* **Try it**
Set the records down again. Match every line exactly.

* **Information supplied**
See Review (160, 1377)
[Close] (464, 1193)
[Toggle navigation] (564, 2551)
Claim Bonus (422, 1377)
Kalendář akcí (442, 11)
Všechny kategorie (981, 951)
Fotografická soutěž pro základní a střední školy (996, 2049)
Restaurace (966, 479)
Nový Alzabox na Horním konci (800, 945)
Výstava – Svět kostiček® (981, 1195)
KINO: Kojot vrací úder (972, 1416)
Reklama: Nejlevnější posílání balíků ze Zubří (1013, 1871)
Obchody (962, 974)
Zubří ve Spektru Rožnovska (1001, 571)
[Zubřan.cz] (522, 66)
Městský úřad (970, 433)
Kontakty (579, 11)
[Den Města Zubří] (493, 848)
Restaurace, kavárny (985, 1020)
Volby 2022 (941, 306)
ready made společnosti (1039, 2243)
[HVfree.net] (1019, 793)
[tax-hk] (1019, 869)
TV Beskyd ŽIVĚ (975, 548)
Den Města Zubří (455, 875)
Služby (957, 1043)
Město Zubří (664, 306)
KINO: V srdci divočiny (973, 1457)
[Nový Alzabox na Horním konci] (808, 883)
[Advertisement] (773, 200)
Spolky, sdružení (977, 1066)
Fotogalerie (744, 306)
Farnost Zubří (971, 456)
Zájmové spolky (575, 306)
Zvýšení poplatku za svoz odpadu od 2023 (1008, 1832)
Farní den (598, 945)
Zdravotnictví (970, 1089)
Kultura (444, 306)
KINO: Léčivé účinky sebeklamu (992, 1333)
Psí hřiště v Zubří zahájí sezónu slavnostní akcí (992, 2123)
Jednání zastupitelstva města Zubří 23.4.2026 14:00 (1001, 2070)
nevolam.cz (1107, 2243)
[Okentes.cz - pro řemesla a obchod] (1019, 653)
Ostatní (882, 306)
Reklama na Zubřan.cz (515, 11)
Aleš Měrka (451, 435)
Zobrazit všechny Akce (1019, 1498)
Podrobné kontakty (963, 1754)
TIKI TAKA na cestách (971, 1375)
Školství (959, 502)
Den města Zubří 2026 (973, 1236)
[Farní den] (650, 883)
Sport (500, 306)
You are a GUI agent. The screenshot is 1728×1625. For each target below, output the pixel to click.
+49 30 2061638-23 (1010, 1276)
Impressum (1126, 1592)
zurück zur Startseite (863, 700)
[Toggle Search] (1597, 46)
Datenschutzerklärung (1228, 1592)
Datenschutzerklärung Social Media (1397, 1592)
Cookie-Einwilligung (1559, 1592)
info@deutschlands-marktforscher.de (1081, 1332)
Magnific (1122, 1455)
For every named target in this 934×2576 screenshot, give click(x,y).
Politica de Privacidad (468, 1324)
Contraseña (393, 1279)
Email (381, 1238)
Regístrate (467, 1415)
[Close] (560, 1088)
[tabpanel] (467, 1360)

* **Solution for this problem**
See Review (160, 1377)
[Close] (464, 1193)
[Toggle navigation] (564, 2551)
Claim Bonus (422, 1377)
Kalendář akcí (442, 11)
Všechny kategorie (981, 951)
Fotografická soutěž pro základní a střední školy (996, 2049)
Restaurace (966, 479)
Nový Alzabox na Horním konci (800, 945)
Výstava – Svět kostiček® (981, 1195)
KINO: Kojot vrací úder (972, 1416)
Reklama: Nejlevnější posílání balíků ze Zubří (1013, 1871)
Obchody (962, 974)
Zubří ve Spektru Rožnovska (1001, 571)
[Zubřan.cz] (522, 66)
Městský úřad (970, 433)
Kontakty (579, 11)
[Den Města Zubří] (493, 848)
Restaurace, kavárny (985, 1020)
Volby 2022 (941, 306)
ready made společnosti (1039, 2243)
[HVfree.net] (1019, 793)
[tax-hk] (1019, 869)
TV Beskyd ŽIVĚ (975, 548)
Den Města Zubří (455, 875)
Služby (957, 1043)
Město Zubří (664, 306)
KINO: V srdci divočiny (973, 1457)
[Nový Alzabox na Horním konci] (808, 883)
[Advertisement] (773, 200)
Spolky, sdružení (977, 1066)
Fotogalerie (744, 306)
Farnost Zubří (971, 456)
Zájmové spolky (575, 306)
Zvýšení poplatku za svoz odpadu od 2023 (1008, 1832)
Farní den (598, 945)
Zdravotnictví (970, 1089)
Kultura (444, 306)
KINO: Léčivé účinky sebeklamu (992, 1333)
Psí hřiště v Zubří zahájí sezónu slavnostní akcí (992, 2123)
Jednání zastupitelstva města Zubří 23.4.2026 14:00 (1001, 2070)
nevolam.cz (1107, 2243)
[Okentes.cz - pro řemesla a obchod] (1019, 653)
Ostatní (882, 306)
Reklama na Zubřan.cz (515, 11)
Aleš Měrka (451, 435)
Zobrazit všechny Akce (1019, 1498)
Podrobné kontakty (963, 1754)
TIKI TAKA na cestách (971, 1375)
Školství (959, 502)
Den města Zubří 2026 (973, 1236)
[Farní den] (650, 883)
Sport (500, 306)
You are a GUI agent. The screenshot is 1728×1625. For each target below, output the pixel to click.
+49 30 2061638-23 (1010, 1276)
Impressum (1126, 1592)
zurück zur Startseite (863, 700)
[Toggle Search] (1597, 46)
Datenschutzerklärung (1228, 1592)
Datenschutzerklärung Social Media (1397, 1592)
Cookie-Einwilligung (1559, 1592)
info@deutschlands-marktforscher.de (1081, 1332)
Magnific (1122, 1455)
For every named target in this 934×2576 screenshot, give click(x,y).
Politica de Privacidad (468, 1324)
Contraseña (393, 1279)
Email (381, 1238)
Regístrate (467, 1415)
[Close] (560, 1088)
[tabpanel] (467, 1360)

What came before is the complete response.